Stored records

☆ ☆ ☆

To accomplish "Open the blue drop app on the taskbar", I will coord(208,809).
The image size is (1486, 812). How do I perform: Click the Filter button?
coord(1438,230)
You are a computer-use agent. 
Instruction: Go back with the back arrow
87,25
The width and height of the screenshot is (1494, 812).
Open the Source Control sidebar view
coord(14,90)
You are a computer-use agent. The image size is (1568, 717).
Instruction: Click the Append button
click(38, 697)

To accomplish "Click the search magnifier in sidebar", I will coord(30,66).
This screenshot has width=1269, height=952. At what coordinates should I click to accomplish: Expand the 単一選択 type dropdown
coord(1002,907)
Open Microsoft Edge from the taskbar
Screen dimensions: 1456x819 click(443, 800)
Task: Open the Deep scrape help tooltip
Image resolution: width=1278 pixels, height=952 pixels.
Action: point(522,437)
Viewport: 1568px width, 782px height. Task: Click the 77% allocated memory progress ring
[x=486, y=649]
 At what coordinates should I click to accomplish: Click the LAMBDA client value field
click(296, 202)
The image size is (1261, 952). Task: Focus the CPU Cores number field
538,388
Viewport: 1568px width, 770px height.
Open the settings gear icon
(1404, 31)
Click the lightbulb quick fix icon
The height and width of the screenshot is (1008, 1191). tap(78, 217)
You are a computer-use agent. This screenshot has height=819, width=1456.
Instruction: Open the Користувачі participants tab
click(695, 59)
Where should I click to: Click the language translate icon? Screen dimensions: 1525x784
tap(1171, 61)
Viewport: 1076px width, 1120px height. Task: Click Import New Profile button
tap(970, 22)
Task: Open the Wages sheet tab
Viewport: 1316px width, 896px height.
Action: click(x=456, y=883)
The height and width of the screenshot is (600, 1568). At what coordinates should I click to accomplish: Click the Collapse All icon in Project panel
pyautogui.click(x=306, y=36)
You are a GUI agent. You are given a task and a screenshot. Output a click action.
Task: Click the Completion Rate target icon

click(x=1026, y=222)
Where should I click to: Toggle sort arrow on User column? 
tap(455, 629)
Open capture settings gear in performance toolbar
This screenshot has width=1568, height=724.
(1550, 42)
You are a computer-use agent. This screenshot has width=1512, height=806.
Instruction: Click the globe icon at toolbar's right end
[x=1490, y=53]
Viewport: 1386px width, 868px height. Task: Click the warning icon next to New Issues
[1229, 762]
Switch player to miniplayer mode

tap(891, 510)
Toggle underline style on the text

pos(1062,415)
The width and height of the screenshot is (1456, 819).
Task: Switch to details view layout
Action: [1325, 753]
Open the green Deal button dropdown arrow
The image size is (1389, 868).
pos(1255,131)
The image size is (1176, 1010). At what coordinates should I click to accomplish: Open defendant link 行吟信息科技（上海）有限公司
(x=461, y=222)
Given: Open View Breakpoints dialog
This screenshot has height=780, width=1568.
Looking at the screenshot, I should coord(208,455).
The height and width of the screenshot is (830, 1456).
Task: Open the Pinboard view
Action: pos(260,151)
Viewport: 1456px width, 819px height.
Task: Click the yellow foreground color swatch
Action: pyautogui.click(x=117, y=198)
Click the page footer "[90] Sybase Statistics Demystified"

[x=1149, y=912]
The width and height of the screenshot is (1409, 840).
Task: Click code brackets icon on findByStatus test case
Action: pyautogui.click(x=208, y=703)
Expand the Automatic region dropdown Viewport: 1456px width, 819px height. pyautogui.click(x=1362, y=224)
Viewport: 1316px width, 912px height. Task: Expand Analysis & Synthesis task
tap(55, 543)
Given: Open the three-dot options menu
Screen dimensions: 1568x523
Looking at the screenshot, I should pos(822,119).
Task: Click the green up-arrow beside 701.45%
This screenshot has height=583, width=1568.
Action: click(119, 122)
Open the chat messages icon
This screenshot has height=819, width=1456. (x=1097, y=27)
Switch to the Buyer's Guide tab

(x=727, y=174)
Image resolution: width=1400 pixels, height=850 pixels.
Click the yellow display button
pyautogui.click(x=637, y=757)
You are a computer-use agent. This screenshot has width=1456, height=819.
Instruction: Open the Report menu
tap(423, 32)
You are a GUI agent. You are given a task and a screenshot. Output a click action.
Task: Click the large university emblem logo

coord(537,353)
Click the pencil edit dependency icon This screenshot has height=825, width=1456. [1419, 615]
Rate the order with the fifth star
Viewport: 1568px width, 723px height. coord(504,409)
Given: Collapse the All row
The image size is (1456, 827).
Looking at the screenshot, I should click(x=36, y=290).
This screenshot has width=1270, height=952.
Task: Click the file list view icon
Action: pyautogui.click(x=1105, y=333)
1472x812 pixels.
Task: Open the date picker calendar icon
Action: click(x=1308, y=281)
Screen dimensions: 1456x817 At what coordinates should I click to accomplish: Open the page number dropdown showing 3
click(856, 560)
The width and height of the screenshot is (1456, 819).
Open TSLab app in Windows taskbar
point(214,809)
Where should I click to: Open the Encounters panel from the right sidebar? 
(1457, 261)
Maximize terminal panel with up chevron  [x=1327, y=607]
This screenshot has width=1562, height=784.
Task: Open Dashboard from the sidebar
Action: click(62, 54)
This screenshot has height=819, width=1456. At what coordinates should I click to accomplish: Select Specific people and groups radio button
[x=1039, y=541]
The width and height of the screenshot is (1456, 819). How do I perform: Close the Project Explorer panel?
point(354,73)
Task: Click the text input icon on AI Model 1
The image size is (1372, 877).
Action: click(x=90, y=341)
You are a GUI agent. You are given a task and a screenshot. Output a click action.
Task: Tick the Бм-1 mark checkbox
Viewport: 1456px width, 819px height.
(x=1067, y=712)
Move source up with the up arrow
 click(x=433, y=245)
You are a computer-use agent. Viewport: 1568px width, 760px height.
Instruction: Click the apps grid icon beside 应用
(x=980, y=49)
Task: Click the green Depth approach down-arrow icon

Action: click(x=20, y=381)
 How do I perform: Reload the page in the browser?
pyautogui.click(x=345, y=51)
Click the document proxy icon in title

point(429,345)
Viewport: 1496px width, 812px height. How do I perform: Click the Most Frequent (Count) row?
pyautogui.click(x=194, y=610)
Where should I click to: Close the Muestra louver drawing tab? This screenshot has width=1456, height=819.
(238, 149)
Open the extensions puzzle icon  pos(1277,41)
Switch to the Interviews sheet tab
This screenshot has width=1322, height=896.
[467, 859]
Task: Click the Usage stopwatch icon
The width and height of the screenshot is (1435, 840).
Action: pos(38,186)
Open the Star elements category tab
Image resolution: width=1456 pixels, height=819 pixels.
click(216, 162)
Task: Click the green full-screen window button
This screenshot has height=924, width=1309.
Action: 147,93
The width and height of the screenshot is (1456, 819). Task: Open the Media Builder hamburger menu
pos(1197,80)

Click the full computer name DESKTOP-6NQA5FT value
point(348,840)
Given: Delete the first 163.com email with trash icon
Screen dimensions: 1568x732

☆ ☆ ☆

◆ Assigned task
Could you return all lines from the data above that contain the string "agent"?

◆ Answer section
You are a computer-use agent. 
You are a computer-use agent. The image size is (1568, 717).
You are a computer-use agent. This screenshot has height=819, width=1456.
You are a GUI agent. You are given a task and a screenshot. Output a click action.
You are a computer-use agent. This screenshot has width=1512, height=806.
You are a computer-use agent. This screenshot has width=1456, height=819.
You are a GUI agent. You are given a task and a screenshot. Output a click action.
You are a GUI agent. You are given a task and a screenshot. Output a click action.
You are a computer-use agent. Viewport: 1568px width, 760px height.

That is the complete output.